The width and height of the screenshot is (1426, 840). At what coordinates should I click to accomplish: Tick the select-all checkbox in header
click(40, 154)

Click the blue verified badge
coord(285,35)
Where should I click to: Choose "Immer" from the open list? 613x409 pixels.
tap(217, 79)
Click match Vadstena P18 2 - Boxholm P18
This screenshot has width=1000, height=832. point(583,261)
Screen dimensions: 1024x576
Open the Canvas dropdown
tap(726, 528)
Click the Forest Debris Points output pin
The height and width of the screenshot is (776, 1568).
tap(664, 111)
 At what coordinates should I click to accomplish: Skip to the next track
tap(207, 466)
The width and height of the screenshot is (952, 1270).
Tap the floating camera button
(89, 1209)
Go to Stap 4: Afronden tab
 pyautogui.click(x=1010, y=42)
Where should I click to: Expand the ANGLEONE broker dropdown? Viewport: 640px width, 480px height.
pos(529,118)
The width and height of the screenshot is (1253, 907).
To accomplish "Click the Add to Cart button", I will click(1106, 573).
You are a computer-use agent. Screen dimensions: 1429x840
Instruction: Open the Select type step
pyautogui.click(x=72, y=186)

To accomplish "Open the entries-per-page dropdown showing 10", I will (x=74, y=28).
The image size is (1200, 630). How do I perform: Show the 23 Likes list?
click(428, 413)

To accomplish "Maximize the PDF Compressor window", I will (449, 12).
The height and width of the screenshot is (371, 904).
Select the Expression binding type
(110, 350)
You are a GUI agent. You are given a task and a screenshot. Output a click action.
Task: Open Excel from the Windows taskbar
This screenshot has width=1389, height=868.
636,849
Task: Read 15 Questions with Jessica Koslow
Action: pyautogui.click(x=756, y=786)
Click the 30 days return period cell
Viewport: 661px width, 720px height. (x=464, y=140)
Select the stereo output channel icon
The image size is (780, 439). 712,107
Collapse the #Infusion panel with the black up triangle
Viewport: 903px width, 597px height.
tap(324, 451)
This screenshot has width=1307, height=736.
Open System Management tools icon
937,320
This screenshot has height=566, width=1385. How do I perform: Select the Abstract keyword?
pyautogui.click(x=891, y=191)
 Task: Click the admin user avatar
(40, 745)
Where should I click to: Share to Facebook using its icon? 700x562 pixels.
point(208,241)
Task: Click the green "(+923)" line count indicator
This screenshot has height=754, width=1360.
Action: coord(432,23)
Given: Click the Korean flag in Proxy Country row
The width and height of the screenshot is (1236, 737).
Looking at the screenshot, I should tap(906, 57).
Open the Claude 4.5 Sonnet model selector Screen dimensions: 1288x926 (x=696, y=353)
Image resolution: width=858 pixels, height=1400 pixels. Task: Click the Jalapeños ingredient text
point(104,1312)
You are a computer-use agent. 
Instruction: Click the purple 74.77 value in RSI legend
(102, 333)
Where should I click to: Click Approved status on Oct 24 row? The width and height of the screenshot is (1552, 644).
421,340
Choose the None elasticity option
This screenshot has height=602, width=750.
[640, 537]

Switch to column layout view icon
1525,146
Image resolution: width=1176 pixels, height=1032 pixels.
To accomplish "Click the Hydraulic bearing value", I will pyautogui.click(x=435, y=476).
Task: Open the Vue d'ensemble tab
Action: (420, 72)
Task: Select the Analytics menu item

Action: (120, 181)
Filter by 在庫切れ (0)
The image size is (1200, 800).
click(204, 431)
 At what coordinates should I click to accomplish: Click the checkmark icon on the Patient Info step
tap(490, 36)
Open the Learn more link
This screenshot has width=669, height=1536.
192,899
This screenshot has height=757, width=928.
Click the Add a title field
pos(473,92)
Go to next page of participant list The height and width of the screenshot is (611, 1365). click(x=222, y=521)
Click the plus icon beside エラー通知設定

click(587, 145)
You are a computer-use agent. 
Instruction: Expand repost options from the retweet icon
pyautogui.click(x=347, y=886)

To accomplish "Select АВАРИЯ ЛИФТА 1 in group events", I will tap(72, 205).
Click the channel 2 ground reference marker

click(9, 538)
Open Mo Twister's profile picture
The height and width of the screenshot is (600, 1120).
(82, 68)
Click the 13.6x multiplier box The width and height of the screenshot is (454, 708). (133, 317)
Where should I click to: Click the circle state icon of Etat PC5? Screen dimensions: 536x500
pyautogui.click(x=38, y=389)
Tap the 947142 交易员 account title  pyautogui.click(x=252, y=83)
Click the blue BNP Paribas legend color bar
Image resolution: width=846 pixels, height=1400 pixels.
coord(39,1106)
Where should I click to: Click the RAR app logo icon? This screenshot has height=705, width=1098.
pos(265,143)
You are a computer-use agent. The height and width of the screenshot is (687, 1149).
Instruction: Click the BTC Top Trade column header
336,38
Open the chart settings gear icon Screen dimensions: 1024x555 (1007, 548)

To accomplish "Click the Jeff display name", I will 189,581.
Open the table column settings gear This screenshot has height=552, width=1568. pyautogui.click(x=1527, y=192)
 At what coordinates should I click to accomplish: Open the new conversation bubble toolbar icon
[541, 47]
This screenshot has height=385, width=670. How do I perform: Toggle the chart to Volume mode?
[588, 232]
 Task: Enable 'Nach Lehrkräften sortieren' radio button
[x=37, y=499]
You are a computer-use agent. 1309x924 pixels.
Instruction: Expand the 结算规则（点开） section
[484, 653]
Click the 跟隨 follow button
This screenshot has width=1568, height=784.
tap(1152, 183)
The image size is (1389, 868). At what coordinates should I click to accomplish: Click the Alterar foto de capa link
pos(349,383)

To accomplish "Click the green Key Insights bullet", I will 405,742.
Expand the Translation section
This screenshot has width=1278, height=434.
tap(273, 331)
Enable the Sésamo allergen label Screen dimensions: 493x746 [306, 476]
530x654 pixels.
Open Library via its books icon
++++++++++++++++++++
§ Goal of the exercise
Lines with the word "settings" in them are the answer; report each one from the data.

§ Solved exercise
Open the chart settings gear icon Screen dimensions: 1024x555 (1007, 548)
Open the table column settings gear This screenshot has height=552, width=1568. pyautogui.click(x=1527, y=192)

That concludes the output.